This is definitely a FAQ. So you have your PATTERN in a shell variable, and it can be an arbitrary string. How to make sure that it is safe to use it as a lhs/rhs/regex in sed?
First, there is a distinction to make. Things are different depending on whether you want to use your variable in the LHS of an s command or in an address regex, or you want to use it in the RHS of a s command. The first case has two sub-cases, respectively when you're using BREs (Basic Regular Expressions, the default in sed) or EREs (Extended Regular Expressions, for those seds that support them like GNU sed). Each case is analyzed separately below.

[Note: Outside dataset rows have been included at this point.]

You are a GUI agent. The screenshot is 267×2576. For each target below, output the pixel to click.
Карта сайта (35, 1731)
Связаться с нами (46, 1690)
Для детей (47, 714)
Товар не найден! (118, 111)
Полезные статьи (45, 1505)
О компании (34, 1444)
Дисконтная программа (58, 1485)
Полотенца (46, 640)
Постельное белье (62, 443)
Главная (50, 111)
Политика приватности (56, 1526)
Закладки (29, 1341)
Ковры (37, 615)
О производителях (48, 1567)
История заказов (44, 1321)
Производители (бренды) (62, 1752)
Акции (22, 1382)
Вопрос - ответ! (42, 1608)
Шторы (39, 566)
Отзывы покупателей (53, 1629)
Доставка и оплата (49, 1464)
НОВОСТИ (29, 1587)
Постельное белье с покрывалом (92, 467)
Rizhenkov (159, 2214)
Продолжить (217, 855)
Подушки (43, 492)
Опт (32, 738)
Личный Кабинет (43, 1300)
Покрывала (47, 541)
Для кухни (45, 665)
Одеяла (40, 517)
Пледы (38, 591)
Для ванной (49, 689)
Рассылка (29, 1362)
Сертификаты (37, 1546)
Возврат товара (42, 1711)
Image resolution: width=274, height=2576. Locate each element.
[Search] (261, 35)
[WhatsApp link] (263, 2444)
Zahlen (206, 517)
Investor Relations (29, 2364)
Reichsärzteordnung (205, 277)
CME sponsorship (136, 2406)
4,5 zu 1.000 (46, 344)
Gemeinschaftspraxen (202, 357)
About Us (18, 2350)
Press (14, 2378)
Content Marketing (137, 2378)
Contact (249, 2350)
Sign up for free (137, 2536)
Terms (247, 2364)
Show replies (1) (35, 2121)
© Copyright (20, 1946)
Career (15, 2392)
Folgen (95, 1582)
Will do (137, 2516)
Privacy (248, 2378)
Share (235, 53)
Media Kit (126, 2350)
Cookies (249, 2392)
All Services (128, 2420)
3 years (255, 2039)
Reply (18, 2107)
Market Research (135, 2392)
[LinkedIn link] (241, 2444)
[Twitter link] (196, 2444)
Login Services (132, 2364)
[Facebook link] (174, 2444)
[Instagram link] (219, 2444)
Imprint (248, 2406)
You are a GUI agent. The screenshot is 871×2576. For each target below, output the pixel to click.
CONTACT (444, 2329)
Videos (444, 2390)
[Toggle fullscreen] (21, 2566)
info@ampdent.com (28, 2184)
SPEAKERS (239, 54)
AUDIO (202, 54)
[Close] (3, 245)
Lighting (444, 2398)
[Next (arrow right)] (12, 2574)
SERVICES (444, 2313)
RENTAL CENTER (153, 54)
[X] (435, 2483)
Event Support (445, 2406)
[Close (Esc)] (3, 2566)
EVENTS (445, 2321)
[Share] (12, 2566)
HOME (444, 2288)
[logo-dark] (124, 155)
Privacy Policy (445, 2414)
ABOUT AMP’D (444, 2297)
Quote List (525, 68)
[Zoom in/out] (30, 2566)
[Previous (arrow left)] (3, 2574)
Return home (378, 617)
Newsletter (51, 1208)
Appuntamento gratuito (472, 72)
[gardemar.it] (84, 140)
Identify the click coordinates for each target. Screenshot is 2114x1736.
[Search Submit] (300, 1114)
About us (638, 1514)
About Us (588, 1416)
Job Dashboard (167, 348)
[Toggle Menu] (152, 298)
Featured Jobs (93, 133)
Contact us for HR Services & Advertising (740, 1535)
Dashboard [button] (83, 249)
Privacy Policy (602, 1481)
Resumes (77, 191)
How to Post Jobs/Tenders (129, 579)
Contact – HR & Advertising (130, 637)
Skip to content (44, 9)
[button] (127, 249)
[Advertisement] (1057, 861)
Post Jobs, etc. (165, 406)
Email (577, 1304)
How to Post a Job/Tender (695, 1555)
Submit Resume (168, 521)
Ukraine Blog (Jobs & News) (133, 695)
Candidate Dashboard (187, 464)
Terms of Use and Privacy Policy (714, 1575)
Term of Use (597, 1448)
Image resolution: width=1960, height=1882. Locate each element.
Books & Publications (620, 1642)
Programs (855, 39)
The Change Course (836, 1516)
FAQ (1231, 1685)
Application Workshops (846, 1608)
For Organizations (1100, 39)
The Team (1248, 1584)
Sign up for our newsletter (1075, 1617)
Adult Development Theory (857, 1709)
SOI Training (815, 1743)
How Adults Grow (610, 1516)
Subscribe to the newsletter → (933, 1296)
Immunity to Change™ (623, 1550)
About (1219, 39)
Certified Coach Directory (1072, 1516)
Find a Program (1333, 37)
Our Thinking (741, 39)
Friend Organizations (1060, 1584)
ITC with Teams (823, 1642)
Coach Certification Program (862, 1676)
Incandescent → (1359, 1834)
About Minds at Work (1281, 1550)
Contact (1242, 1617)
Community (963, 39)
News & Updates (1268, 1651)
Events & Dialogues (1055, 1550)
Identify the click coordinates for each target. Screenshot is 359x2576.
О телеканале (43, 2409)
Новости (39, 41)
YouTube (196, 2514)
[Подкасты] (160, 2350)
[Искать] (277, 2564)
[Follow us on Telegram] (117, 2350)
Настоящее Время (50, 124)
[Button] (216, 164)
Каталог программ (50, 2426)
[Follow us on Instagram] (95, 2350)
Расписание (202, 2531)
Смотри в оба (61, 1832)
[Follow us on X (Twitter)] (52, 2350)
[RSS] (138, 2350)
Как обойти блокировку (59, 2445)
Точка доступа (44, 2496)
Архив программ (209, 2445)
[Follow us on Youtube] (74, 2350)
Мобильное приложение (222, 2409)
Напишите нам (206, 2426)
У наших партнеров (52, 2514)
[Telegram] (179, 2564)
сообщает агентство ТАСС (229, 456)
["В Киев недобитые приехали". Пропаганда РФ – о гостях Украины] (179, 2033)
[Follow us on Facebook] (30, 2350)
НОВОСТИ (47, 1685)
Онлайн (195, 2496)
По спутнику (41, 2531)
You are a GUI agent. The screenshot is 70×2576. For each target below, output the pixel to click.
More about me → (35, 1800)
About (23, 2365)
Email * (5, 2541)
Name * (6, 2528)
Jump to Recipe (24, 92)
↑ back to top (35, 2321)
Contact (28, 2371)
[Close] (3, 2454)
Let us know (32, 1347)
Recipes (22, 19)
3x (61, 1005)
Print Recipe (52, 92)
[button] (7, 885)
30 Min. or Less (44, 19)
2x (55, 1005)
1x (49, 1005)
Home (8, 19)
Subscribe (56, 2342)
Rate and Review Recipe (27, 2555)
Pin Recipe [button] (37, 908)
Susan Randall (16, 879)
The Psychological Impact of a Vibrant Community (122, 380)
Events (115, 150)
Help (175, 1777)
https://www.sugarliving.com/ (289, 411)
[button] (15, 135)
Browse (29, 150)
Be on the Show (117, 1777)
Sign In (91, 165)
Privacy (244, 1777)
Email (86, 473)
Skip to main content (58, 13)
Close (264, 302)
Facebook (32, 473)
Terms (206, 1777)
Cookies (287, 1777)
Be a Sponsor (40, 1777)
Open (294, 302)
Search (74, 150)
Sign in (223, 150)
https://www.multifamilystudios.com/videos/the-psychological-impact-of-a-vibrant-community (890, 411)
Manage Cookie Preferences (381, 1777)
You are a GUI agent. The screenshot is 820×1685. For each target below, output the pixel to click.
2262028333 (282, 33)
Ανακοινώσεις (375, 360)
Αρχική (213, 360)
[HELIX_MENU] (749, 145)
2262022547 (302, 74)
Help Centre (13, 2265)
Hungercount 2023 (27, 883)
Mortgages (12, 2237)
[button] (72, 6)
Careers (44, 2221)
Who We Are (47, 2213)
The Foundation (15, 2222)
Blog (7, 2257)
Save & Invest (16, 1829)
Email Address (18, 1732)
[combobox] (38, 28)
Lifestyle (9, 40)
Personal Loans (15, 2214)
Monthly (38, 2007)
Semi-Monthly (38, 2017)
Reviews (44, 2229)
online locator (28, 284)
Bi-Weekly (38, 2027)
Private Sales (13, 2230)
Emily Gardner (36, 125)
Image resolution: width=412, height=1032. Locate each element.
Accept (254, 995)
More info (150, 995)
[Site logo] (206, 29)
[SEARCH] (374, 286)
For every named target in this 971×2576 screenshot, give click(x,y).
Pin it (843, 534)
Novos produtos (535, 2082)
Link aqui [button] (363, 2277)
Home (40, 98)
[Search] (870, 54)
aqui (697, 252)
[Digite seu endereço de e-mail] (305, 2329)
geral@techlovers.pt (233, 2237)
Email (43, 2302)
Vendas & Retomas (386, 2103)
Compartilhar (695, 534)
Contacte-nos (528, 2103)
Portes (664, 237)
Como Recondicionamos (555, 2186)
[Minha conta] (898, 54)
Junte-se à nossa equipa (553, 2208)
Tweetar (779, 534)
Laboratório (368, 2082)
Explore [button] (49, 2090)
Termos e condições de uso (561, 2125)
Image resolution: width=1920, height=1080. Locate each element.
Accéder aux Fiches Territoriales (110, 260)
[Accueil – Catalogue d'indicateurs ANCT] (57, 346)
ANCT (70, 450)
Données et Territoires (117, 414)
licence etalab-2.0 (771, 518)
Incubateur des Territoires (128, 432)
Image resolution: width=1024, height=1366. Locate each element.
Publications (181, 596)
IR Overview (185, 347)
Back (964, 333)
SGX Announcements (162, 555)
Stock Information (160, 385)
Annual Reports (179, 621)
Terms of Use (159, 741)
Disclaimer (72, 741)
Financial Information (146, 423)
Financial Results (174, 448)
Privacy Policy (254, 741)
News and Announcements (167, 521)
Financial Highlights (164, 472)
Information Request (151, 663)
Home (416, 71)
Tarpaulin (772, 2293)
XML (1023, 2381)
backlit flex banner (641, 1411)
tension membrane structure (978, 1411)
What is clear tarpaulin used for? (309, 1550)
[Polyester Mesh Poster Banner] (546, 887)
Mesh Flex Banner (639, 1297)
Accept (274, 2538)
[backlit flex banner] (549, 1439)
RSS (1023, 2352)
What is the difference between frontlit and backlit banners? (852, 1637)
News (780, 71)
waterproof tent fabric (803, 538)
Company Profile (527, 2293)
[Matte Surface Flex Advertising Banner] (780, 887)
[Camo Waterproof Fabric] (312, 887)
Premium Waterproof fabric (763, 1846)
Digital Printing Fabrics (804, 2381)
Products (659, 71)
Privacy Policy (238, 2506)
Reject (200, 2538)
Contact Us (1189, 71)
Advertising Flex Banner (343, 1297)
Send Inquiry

Use in the LHS or in a regex address
So, you have your variable and want to be able to safely do something like
$ sed "s/${pattern}/FOOBAR/" file.txt
# or
$ sed "/${pattern}/{do something;}" file.txt
# Note double quotes rather than single quotes, so the shell can expand the variables
but of course the risk is that the variable contains slashes, or special regular expression characters that you don't want sed to interpret. In other words, you want that your variable is taken literally by sed, whatever it might contain. You can do that by escaping all the problematic characters in the variable, so that sed takes them literally. And, this escaping can be done using sed as well. If you're using BREs (Basic Regular Expressions) (the default in sed), you can do somthing like this:
$ safe_pattern=$(printf "%s\n" "$pattern" | sed 's/[][\.*^$/]/\\&/g')
# now you can safely do
$ sed "s/${safe_pattern}/FOOBAR/g" file.txt
$ sed -n "/${safe_pattern}/p" file.txt
# these and the following are just examples, of course
If you're using EREs (Extended Regular Expressions), which are supported by GNU sed and some other implementations, then you need to include more characters in the list of the characters to escape:
$ safe_pattern=$(printf "%s\n" "$pattern" | sed 's/[][\.*^$(){}?+|/]/\\&/g')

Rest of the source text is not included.